The key statements are:

max_epochs = 1000 ep_log_interval = 100 lrn_rate = 0.01 loss_func = T.nn.NLLLoss() # assumes log_softmax() # 1. optimizer = T.optim.SGD(net.parameters(), lr=lrn_rate) # 2. optimizer = T.optim.SGD(net.parameters(), lr=lrn_rate, # momentum=0.95) # 3. optimizer = T.optim.SGD(net.parameters(), lr=lrn_rate, # nesterov=True, momentum=0.95, dampening=0) . . .

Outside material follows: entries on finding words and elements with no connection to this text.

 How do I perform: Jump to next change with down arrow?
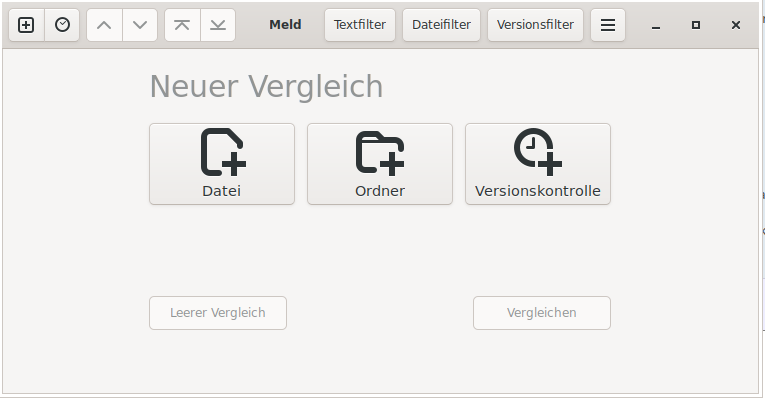[x=140, y=25]
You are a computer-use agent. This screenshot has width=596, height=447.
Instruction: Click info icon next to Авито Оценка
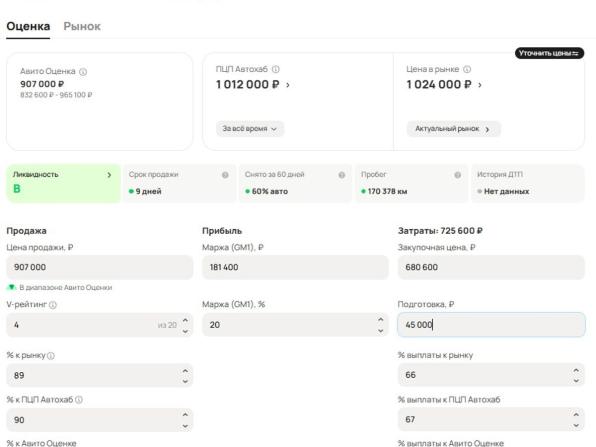(83, 71)
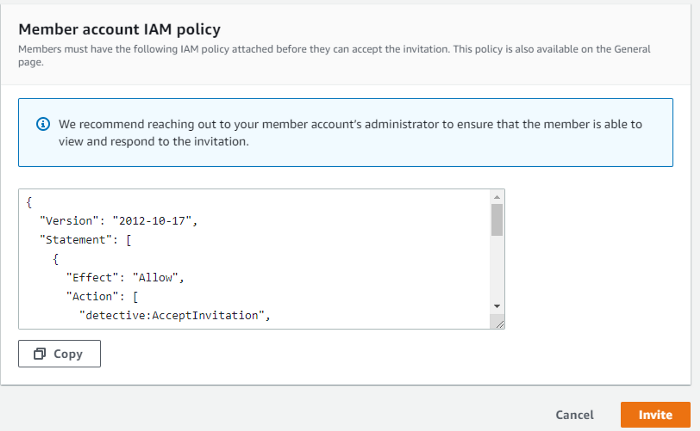
Task: Click the info icon in the recommendation banner
Action: (x=43, y=124)
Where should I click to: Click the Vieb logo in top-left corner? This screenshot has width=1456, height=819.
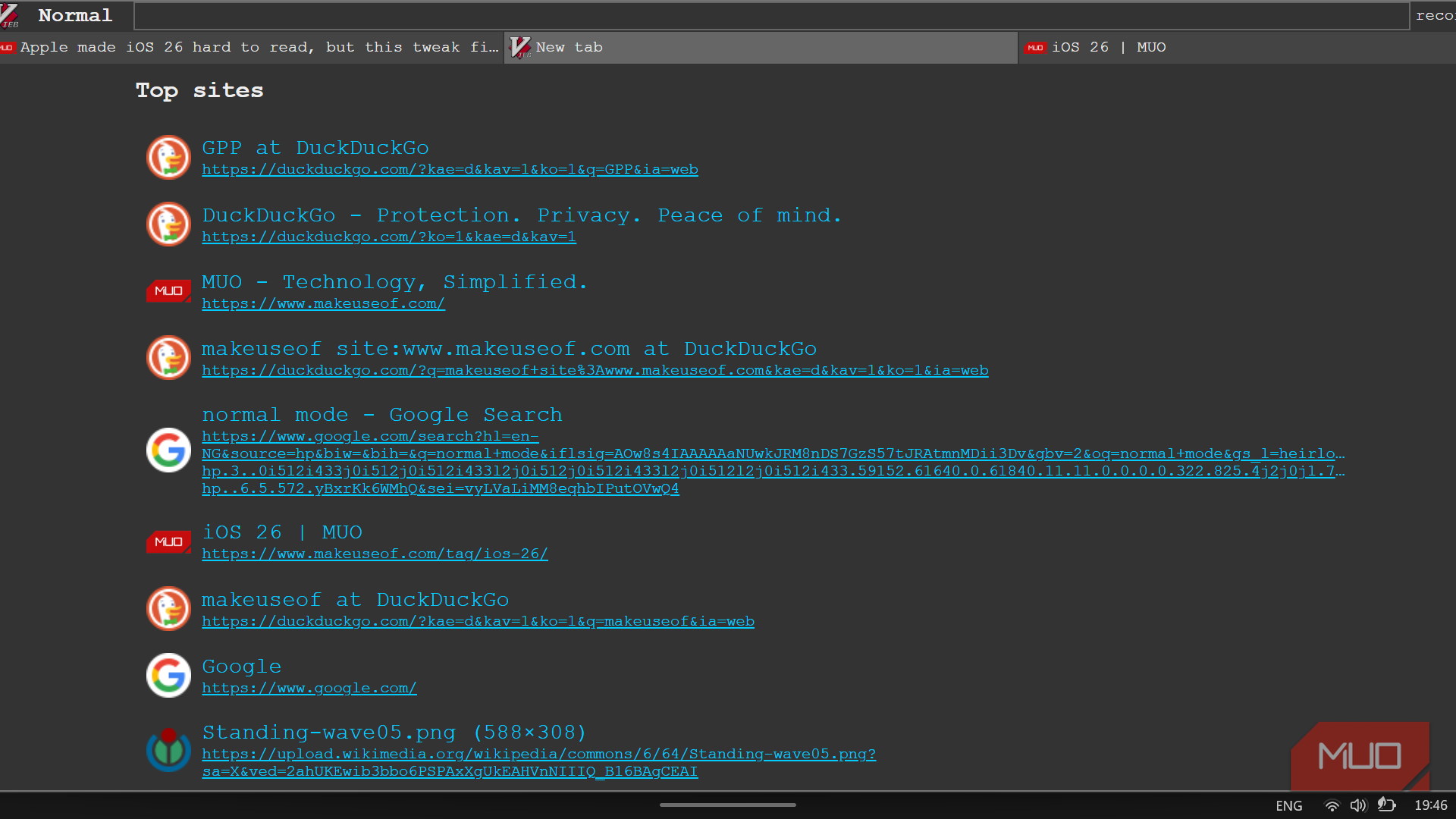pyautogui.click(x=11, y=15)
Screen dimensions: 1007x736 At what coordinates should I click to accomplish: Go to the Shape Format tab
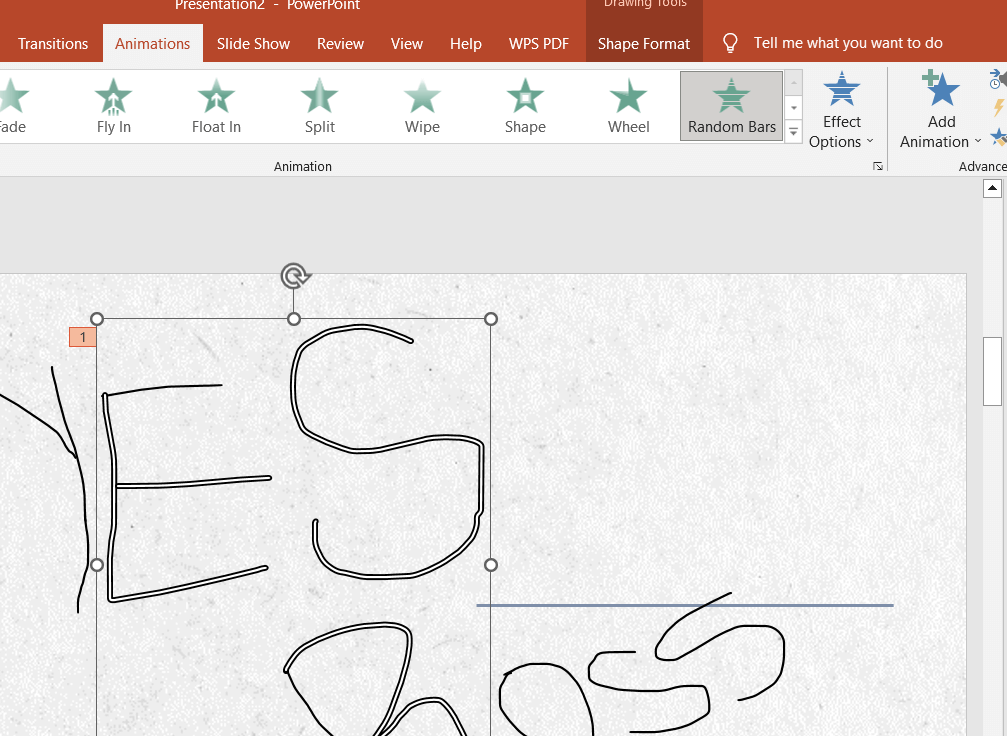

I’m using stochastic gradient descent (SGD). The learning rate is required and tuning the learning rate is a major challenge. The first version doesn’t use any momentum. The second version uses regular momentum with factor 0.95. The third version uses Nesterov momentum with factor 0.95 (the dampening of 0 is required for Nesterov).

So, without going into all the technical details, it’s hard enough to find a good learning rate, and if you add trying to find a good value for the momentum factor, you greatly complicate things.

Neural network training momentum is one of several topics that are great in theory, but just don’t work too well in practice.

*When I was a college student, I did well in math classes but poorly in physics classes. I never did quite figure out momentum, inertia, and angular momentum. Angular momentum was often illustrated by a spinning bicycle wheel.*

*The Raleigh Bicycle Company was founded in 1885 in Nottingham, England. Three pieces of old Raleigh advertising that are interesting but somewhat difficult to figure out. Left: Why the jet? Why the ominous sky? Center: Why . . . all of it? Right: What is she doing and what does it have to do with bicycles?*

True words, the results are usually better and easier without momentum. Nevertheless, we try again and again.

Maybe The Ultimate Optimizer can help.

https://openreview.net/pdf?id=-Qp-3L-5ZdI (credit Jörn Loviscach)

It’s hard to say what makes a good training. But nothing seems to replace experience.